知らないタイを歩いてみたい!

タイの地方を紹介する。関心のある方の集まり。写真付きで日記や趣味を書くならgooブログ

タイ・ユング旅行 ③ウボンラチャタニー森のお寺  -’86 夏ー

2020-12-01 04:50:09 | ウボンラチャタニー
 ガイドのアレンジに従って町はずれの河畔に立つ。相変わらずの黄褐色の行へ分からぬ川である。最初私はこの大河こそメコン川だと思った。ここはラオスとの国境の県であるからだ。メコン川はチェンライで出合ったことがある。感慨にふけっていると運転手が「この川はメーナム・モーゥン」(モン川)だと説明してくれた。私の早とちり勘違いだった。
 近代的な橋を東に渡るとそこはワーリンチャムラートという地区である。ちょっとした商業の町が開けている。町はすぐに水田地帯につながり水牛がムチ打たれて泥土を耕している。東北の死活を左右する雨の具合を聞いてみると「今年もまだ少ないね。」とのこと。カラカラの田圃も確かに目に留まる。途中右手に折れるとまさしく土のデコボコ道にかわる。
 南下すること数10分。熱帯林地帯に突入する。すると突如、タイでは珍しいコンクリート製の仏塔が聳えている。ウボン県では由緒あるお寺ワット・ノーン・パーポム(Wat Nong Pah Pong)というそうだ。およそ他のお寺とは趣を異にする。まずは境内が一面、熱帯林の中に埋まっている。
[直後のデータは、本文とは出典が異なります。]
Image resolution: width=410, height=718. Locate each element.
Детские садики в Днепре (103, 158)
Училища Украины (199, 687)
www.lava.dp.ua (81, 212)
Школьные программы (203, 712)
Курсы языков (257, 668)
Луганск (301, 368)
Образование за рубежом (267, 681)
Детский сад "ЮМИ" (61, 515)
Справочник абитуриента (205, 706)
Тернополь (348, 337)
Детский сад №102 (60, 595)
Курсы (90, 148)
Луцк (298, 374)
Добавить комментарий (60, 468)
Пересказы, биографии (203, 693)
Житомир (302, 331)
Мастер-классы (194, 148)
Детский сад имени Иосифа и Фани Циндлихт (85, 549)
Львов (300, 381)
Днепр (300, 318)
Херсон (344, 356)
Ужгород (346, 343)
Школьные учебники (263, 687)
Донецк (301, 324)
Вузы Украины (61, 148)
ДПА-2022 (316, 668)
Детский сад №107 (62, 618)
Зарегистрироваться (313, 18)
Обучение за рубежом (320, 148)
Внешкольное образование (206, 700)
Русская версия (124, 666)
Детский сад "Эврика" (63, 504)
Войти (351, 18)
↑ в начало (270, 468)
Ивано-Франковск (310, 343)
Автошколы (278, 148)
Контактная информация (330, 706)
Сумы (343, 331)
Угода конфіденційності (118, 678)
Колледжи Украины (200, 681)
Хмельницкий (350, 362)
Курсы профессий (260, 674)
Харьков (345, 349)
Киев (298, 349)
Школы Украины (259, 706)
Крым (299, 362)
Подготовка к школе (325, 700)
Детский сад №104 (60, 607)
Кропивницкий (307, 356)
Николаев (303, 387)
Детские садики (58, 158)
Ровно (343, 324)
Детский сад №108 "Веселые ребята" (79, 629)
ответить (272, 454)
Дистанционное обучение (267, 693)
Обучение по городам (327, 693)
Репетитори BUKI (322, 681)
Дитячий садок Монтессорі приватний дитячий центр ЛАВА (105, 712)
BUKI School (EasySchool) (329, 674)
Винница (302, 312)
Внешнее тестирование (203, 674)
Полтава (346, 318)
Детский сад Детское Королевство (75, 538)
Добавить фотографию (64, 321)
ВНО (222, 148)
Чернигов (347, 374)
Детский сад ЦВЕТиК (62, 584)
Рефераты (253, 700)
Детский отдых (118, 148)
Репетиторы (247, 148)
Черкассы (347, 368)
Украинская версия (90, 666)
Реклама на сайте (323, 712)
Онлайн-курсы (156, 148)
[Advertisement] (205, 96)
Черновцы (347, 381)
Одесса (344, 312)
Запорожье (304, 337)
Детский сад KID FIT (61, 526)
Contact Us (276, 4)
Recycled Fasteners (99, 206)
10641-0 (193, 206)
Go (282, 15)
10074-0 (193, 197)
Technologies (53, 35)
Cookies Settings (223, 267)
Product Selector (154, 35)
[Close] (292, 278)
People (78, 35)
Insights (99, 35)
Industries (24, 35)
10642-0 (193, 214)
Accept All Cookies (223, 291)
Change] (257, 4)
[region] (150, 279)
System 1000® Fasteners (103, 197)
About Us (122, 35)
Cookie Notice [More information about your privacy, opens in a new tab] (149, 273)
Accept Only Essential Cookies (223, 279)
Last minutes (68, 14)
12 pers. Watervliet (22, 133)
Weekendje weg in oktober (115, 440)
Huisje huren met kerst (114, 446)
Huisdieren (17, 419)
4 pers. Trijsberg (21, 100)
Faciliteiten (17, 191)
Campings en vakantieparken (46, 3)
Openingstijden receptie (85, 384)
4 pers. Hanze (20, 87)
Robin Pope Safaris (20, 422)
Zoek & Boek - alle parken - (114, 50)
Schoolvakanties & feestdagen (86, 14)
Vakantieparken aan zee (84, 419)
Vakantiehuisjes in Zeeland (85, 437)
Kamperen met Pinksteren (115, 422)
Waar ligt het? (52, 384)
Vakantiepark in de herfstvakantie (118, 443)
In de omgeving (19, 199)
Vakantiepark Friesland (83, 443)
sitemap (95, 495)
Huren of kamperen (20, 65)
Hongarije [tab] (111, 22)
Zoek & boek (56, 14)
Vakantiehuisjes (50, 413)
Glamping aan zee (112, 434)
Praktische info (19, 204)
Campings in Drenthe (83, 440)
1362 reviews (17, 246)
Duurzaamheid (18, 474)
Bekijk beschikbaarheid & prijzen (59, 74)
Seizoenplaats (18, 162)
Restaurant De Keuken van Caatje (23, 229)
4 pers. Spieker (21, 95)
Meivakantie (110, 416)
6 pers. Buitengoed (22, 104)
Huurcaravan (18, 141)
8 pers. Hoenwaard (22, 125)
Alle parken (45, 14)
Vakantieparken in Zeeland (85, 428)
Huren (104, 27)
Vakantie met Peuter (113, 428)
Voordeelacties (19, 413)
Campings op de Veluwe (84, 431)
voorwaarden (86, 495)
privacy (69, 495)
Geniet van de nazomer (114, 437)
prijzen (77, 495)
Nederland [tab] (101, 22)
昼なお暗き密林の空間は深く眠っている。「カッツ!カッツ!」と名も知らぬ鳥が天上で鳴いている。小道をやや進むと正面にウポーソ(本堂)が見えてくる。あの煌びやかな極彩色のものでなくギリシャ風のしっかりとしたコンクリート製の建物である。ボットの中は博物館になっており、さながら演劇ホールかのようで中央に対座する仏像も美術作品といった印象を受ける。木陰のやや向こうにウクィ(庫裏)が見える。黄衣の僧が水甕を抱えて木階段を上がっていく。あれ?顔をよく見ると西洋人である。タマユット派のこのお寺にはこの10年来アメリカ人、カナダ人、ドイツ人、オーストラリア人などの修行僧がかなり修行や瞑想をしているとのことである。西と東と両者融合不可能と嘆いた詩人キップリングの言葉に反し、ここウボンでは西洋と東洋が合いまみえていたのである。樹林環境の静寂で敬虔な聖域のあちこちで僧が瞑想しているそうである。
 現在、7月下旬はカオパンサー(入安居)期でこのお寺もひっそりとしている。本堂を少し右に折れたところにアルミサッシ張りのクティがある。ガイドに案内されて近づくとその中でこのお寺の80歳の高僧ルアン・ポー・チャーが瞑想中であった。一本の杖を左肩に支え特製の椅子に座し両眼を遠く樹林の彼方に合せて不動である。朝、一回の食事をとり終日ここに籠る。一瞬私はガラスケージの中に卵を抱いている鳥を覗いたかのような錯覚を覚えた。